◆ SET PROBLEM 1
Answer these from the R v Devries judgment:
(a) Which court's Court of Criminal Appeal delivered the judgment?
(b) What statutory discount did the sentencing Judge allow for the appellant's plea of guilty?
(c) In what month and year did the appellant plead guilty to basic robbery?
◆ SET PROBLEM 2
Translate this sentence from the R v Devries judgment into Spanish: "The appellant was sentenced for several different offences and appeals against the sentence imposed on five separate grounds."
◆ SET PROBLEM 3
Carry on the R v Devries judgment, starting after its final sentence.

#### SOURCE PASSAGE ####

R v DEVRIES

Case

[2019] SASCFC 8

4 February 2019

Supreme Court of South Australia

(Court of Criminal Appeal)

R v DEVRIES

[2019] SASCFC 8

Judgment of The Court of Criminal Appeal

(The Honourable Chief Justice Kourakis, The Honourable Justice Nicholson and The Honourable Auxiliary Justice David)

4 February 2019

CRIMINAL LAW - APPEAL AND NEW TRIAL - APPEAL AGAINST SENTENCE - GROUNDS FOR INTERFERENCE  - SENTENCE MANIFESTLY EXCESSIVE OR INADEQUATE

CRIMINAL LAW - PROCEDURE - PLEAS - GENERAL PLEAS - PLEA OF GUILTY

The appellant was sentenced for several different offences and appeals against the sentence imposed on five separate grounds.

The appellant pleaded “not guilty” to a charge of aggravated robbery in February 2017. Subsequently, in May 2017, the appellant entered a plea of guilty to the alternative charge of basic robbery. The sentencing Judge characterised the “not guilty” plea in February 2017 as the appellant’s “first court appearance” for the purposes of s 10C(2)(a) of the Criminal Law (Sentencing) Act 1988 (SA) and allowed a statutory discount of 20 percent for the appellant’s plea of guilty.

It was argued that the appellant’s first court appearance was in May 2017 for the purposes of s 10C(2)(a) and the appropriate statutory discount was accordingly 40 percent.

Whether the sentence imposed in relation to the charge of robbery was manifestly excessive having regard to the appellant’s personal circumstances. Where the Judge erred in treating the second driving under disqualification offence as a subsequent offence for the purposes of setting the maximum penalty. Whether the Judge erred in accumulating the sentences attracting a term of imprisonment. Whether the head sentence overall was manifestly excessive.

#### SUPPLIED MATERIAL ####

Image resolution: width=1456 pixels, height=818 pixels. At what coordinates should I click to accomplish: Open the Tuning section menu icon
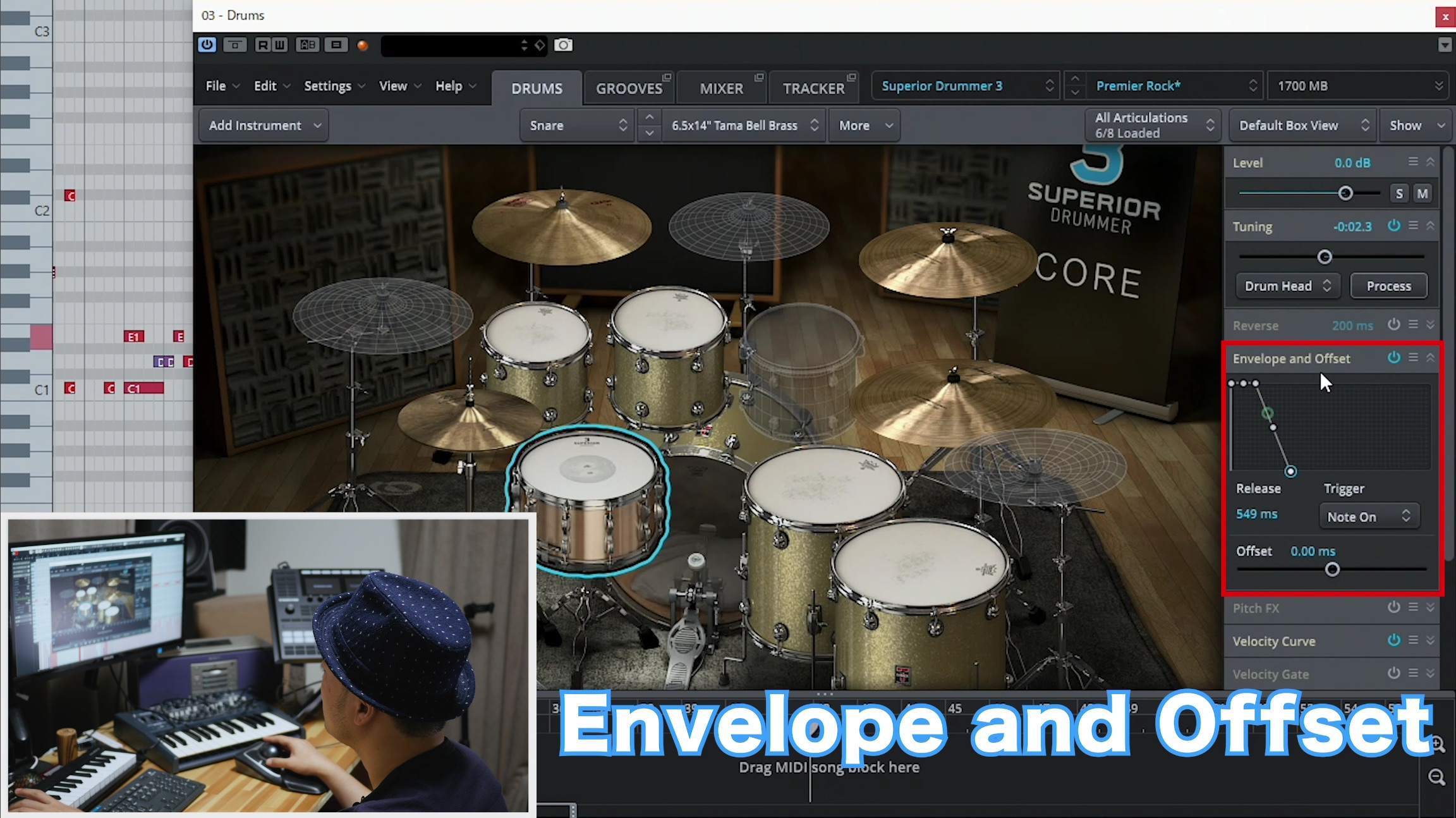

####

◆ WRITTEN RESPONSE 1
(a) The Supreme Court of South Australia
(b) 20 percent
(c) May 2017

◆ WRITTEN RESPONSE 2
El apelante fue condenado por varios delitos distintos y apela contra la pena impuesta por cinco motivos diferentes.

◆ WRITTEN RESPONSE 3
Held, per David AJ (Kourakis CJ and Nicholson J agreeing) refusing permission to appeal on grounds 1, 4 and 5, granting permission to appeal on ground 3 and dismissing all grounds of appeal:

1. Because it was open to the appellant to enter a plea of guilty to the basic offence of robbery in February 2017 as it was an alternative to the aggravated offence as charged, that was the first court appearance for the purposes of s 10C(2)(a).

2. The sentencing Judge did not err in accumulating the sentences.  Each offending was quite separate from the others and involved a separate breach of the law.

3. There is no dispute that the Judge erred in treating the second driving under disqualification as a subsequent offence for the purposes of setting the maximum penalty, however the starting sentence of 30 days’ imprisonment is not manifestly excessive or indeed inappropriate.

4. It could not be reasonably argued that either the penalty imposed for robbery nor the overall penalty is manifestly excessive.

Magistrates Act 1983 (SA) s 22; Criminal Law (Sentencing) Act 1988 (SA) s 10C, referred to.
R v Muldoon (2015) 123 SASR 1; R v Ballam (2016) 126 SASR 189, considered.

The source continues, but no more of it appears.